» Task inputs:
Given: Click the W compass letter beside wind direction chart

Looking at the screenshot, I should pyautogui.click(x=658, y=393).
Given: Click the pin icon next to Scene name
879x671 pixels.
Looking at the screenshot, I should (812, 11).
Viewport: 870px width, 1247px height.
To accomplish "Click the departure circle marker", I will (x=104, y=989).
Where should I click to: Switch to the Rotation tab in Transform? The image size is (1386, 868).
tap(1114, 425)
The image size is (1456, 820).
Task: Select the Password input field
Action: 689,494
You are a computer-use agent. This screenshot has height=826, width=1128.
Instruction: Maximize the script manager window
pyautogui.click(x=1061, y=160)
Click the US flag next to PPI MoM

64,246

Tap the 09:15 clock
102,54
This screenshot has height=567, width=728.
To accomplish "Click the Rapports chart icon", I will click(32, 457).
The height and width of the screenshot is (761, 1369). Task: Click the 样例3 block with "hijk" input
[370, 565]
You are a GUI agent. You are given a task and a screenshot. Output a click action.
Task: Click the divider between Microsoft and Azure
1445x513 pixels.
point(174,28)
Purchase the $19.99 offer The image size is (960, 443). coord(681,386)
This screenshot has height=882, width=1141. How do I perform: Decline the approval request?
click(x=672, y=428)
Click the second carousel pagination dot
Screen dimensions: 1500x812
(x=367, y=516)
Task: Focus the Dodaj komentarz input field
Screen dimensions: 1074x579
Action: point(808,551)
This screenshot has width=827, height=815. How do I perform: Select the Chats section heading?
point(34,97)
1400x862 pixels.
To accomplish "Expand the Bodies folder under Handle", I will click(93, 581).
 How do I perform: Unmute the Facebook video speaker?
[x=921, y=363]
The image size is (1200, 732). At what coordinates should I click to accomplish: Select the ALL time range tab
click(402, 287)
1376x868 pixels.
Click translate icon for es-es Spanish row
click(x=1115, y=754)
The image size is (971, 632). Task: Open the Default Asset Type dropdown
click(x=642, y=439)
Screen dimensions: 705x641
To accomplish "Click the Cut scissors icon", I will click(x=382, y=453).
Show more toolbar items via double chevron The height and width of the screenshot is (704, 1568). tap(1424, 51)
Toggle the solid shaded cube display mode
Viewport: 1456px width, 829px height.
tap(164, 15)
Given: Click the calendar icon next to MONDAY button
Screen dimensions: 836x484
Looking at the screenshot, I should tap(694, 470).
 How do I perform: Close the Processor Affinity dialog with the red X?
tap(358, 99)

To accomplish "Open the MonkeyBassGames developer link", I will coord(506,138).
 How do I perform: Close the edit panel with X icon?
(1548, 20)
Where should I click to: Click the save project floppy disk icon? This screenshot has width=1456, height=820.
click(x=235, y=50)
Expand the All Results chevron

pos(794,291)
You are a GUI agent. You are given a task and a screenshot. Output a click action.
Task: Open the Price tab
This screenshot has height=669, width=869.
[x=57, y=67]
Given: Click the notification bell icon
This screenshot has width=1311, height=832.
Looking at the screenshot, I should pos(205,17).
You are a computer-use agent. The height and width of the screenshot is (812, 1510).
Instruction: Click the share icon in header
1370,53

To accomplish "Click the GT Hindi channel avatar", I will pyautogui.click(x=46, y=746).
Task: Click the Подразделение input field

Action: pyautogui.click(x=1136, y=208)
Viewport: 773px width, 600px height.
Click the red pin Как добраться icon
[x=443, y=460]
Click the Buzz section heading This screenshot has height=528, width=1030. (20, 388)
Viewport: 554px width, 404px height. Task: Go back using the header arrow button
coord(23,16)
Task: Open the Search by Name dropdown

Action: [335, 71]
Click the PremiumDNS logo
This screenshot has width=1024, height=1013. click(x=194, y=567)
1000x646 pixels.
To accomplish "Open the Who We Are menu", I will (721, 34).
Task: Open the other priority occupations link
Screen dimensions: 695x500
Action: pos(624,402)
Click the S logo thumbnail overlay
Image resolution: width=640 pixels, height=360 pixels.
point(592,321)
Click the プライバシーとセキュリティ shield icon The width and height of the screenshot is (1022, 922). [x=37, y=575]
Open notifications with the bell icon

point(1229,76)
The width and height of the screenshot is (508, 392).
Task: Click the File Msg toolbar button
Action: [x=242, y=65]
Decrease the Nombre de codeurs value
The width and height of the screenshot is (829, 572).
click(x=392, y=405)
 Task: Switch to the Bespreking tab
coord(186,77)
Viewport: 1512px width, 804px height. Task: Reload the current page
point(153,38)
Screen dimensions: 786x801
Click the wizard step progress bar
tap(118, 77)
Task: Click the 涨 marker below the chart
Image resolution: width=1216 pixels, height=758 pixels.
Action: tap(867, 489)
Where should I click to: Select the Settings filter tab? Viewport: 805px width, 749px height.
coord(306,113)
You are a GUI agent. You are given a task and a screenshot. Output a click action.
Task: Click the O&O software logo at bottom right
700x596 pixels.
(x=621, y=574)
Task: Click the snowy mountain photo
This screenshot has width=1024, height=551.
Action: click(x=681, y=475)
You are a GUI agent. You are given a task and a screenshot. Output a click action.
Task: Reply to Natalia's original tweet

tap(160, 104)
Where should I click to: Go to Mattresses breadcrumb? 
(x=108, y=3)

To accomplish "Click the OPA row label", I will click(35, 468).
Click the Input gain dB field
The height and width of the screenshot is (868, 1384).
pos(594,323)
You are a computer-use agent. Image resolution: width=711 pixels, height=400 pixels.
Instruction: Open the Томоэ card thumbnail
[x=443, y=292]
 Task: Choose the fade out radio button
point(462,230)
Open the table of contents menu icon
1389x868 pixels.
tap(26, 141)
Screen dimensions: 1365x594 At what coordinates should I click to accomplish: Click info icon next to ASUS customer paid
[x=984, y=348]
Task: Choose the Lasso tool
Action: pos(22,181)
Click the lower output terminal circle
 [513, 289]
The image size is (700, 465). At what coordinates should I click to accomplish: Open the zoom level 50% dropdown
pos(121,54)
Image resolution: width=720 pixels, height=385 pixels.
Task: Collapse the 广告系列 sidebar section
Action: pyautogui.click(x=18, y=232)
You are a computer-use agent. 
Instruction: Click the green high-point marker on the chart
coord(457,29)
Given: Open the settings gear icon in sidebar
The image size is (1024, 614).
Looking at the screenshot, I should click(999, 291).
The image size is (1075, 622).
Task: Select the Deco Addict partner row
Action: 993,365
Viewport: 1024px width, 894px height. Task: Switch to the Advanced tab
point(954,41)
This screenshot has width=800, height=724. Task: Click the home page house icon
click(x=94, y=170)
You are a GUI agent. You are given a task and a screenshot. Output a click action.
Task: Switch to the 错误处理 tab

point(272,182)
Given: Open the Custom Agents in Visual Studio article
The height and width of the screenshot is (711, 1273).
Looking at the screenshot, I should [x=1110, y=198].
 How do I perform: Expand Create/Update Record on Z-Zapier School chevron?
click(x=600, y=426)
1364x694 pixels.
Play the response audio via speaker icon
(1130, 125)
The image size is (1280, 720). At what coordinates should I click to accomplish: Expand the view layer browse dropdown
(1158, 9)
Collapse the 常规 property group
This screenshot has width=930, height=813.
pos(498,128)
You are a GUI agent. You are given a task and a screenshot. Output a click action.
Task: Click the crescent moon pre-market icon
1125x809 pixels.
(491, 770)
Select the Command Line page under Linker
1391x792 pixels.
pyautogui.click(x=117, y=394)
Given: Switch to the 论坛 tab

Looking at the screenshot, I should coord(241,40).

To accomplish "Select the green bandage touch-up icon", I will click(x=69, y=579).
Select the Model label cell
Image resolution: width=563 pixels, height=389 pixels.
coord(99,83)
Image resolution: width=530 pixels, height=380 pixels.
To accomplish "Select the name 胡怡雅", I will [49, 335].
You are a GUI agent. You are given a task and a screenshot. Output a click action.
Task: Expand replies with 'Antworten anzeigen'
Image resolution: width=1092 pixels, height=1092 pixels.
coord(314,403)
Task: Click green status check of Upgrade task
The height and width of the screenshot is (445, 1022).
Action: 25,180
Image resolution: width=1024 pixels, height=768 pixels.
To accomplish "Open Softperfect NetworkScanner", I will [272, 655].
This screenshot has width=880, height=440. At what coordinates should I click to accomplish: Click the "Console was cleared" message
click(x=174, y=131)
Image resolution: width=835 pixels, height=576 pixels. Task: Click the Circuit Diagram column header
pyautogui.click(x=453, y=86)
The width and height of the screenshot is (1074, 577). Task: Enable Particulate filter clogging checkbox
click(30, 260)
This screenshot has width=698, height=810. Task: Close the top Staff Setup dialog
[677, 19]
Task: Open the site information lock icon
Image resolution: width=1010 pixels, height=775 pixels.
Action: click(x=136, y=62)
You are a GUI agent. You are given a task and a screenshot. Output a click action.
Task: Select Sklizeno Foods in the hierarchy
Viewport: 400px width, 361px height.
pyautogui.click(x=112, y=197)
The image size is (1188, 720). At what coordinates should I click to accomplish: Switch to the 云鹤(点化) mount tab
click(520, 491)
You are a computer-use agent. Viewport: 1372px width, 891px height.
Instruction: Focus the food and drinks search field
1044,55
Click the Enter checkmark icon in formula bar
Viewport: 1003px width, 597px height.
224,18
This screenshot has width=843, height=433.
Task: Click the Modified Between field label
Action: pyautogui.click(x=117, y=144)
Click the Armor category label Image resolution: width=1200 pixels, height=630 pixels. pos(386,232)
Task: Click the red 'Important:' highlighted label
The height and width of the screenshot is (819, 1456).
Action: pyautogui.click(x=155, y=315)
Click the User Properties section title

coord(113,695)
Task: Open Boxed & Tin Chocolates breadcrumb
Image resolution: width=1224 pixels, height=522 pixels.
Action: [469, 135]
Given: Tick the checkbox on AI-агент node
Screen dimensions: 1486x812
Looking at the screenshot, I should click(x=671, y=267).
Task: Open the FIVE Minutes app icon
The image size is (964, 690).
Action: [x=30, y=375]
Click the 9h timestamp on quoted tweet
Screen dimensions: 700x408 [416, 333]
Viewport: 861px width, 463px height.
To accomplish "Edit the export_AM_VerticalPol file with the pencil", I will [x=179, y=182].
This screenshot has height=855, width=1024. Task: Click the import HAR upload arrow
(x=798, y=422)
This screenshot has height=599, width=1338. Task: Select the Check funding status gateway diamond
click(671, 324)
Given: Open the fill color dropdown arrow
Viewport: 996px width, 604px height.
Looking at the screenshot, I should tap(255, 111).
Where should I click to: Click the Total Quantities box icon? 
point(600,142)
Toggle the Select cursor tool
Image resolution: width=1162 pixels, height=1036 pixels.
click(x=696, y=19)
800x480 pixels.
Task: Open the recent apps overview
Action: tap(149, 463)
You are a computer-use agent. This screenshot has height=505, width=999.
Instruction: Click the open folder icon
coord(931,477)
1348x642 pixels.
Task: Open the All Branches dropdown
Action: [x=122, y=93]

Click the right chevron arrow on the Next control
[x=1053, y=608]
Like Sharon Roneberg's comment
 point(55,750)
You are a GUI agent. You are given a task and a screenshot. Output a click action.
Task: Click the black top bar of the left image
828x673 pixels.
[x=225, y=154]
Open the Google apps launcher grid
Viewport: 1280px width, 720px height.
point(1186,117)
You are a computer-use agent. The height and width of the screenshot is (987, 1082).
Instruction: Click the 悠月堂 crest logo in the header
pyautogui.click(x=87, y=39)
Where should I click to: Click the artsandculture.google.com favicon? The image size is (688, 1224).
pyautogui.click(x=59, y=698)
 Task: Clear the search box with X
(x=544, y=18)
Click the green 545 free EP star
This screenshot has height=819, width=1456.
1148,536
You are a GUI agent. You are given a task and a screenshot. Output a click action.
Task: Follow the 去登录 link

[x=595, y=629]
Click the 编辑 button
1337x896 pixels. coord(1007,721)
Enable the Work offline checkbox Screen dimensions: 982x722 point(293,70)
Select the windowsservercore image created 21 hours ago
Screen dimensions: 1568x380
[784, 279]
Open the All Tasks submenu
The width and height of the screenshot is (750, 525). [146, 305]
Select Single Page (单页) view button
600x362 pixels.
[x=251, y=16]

» What the exercise asks: Where the word "Toggle" is present in a line of the listing, copy that line.

» Problem solution:
Toggle the solid shaded cube display mode
Toggle the Select cursor tool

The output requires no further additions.